23
votes

HTML 4 states pretty which characters should be escaped:

Four character entity references deserve special mention since they are frequently used to escape special characters:

  • "&lt;" represents the < sign.
  • "&gt;" represents the > sign.
  • "&amp;" represents the & sign.
  • "&quot; represents the " mark.

Authors wishing to put the "<" character in text should use "&lt;" (ASCII decimal 60) to avoid possible confusion with the beginning of a tag (start tag open delimiter). Similarly, authors should use "&gt;" (ASCII decimal 62) in text instead of ">" to avoid problems with older user agents that incorrectly perceive this as the end of a tag (tag close delimiter) when it appears in quoted attribute values.

Authors should use "&amp;" (ASCII decimal 38) instead of "&" to avoid confusion with the beginning of a character reference (entity reference open delimiter). Authors should also use "&amp;" in attribute values since character references are allowed within CDATA attribute values.

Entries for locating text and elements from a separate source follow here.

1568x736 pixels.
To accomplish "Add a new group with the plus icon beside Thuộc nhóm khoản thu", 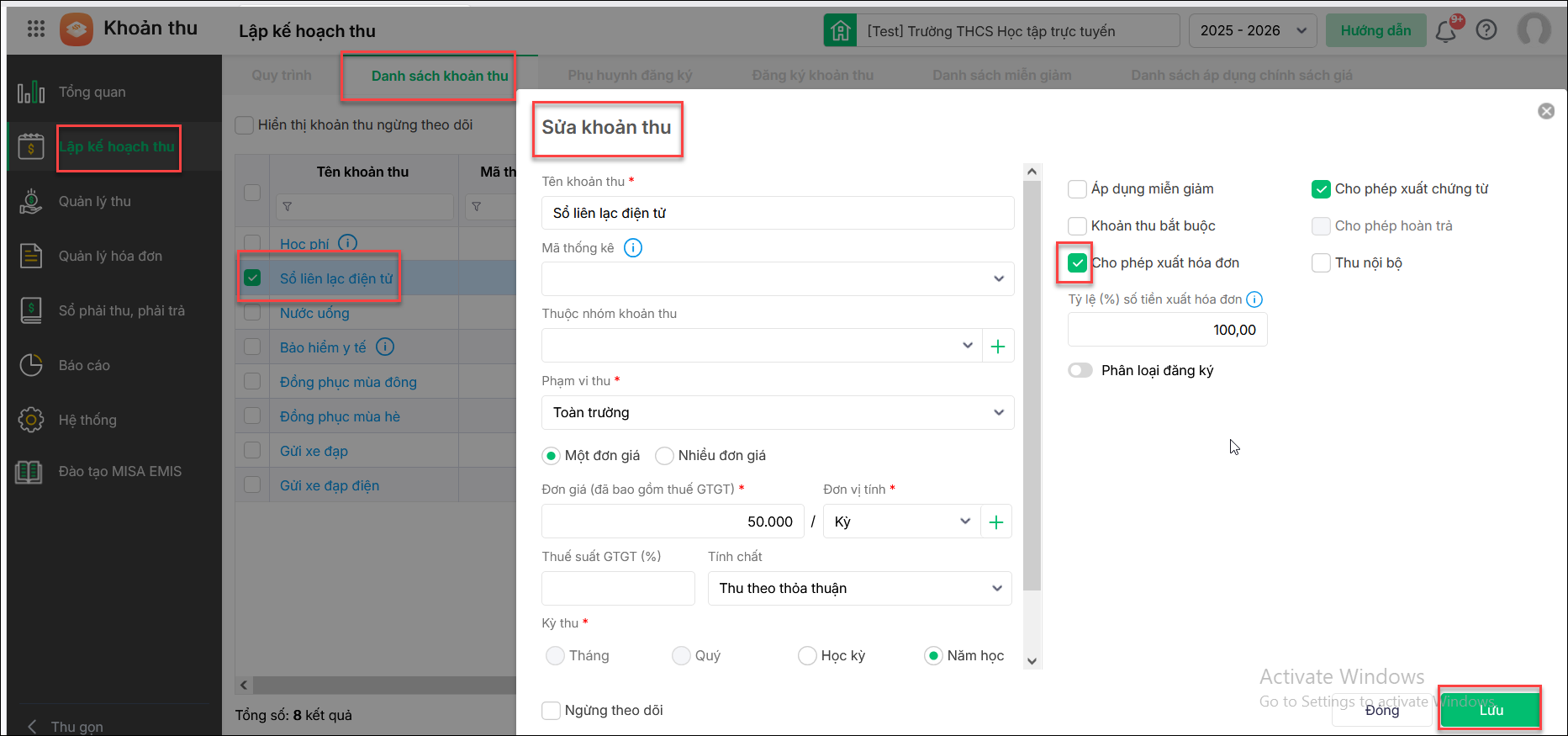I will [x=998, y=346].
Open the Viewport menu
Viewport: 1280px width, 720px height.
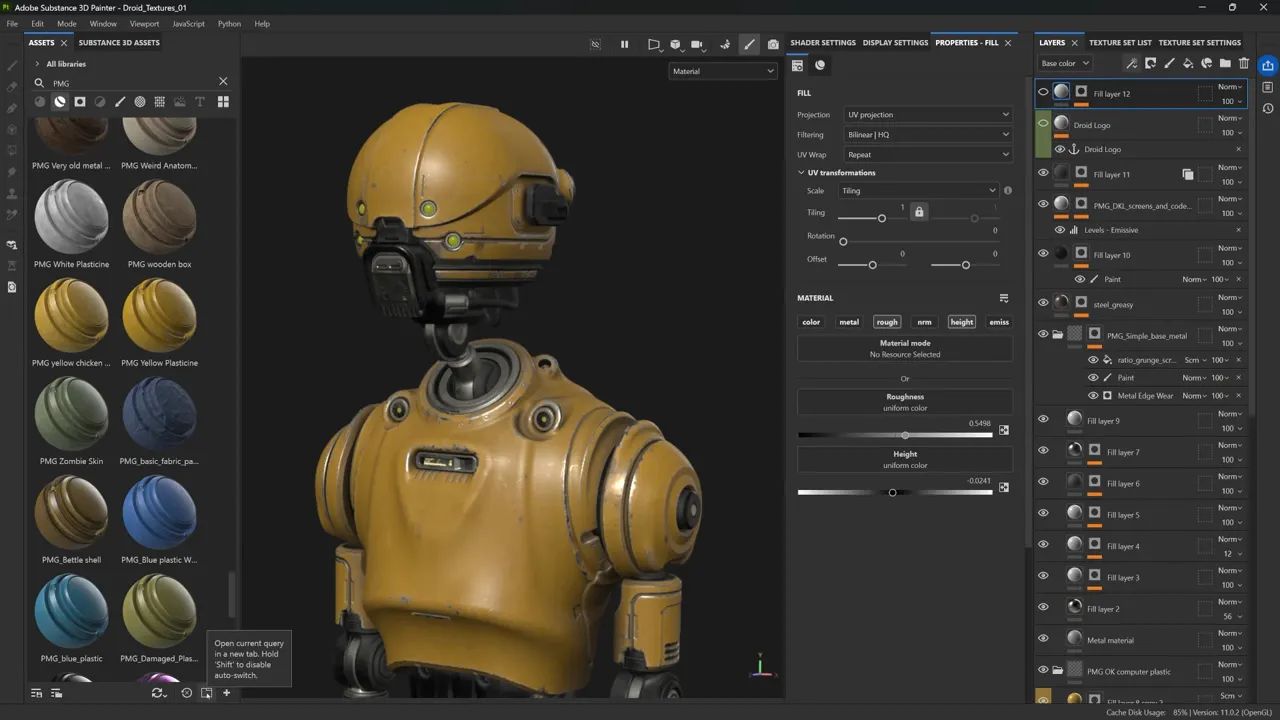(144, 23)
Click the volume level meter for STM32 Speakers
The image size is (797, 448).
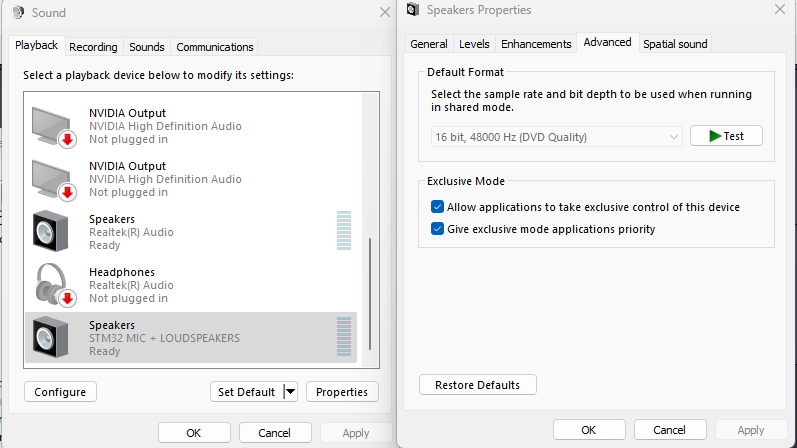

Some authors use the character entity reference "&quot;" to encode instances of the double quote mark (") since that character may be used to delimit attribute values.

I'm surprised I can't find anything like this in HTML 5. With the help of grep the only non-XML mention I could find comes as an aside regarding the deprecated XMP element:

Use pre and code instead, and escape "<" and "&" characters as "&lt;" and "&amp;" respectively.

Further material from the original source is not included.